Stored items
______________________________

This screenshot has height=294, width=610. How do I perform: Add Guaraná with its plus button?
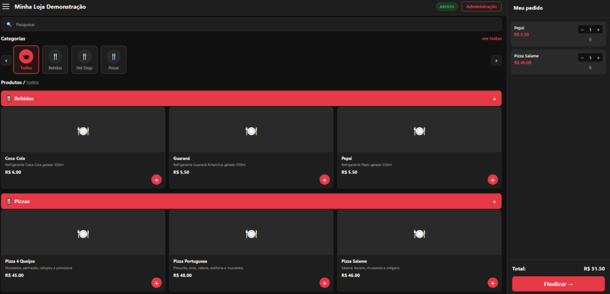[x=324, y=179]
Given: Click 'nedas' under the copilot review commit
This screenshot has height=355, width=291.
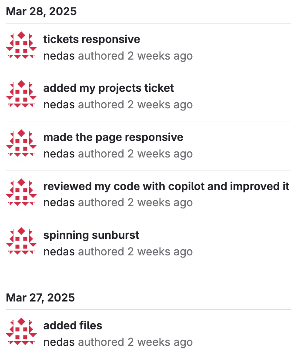Looking at the screenshot, I should pos(59,203).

______________________________

What is expected =
Restate each entry word for word, please, but drop any images it holds.

Response below =
This screenshot has height=294, width=610. How do I perform: Add Guaraná with its plus button?
[x=324, y=179]
Given: Click 'nedas' under the copilot review commit
This screenshot has height=355, width=291.
Looking at the screenshot, I should pos(59,203).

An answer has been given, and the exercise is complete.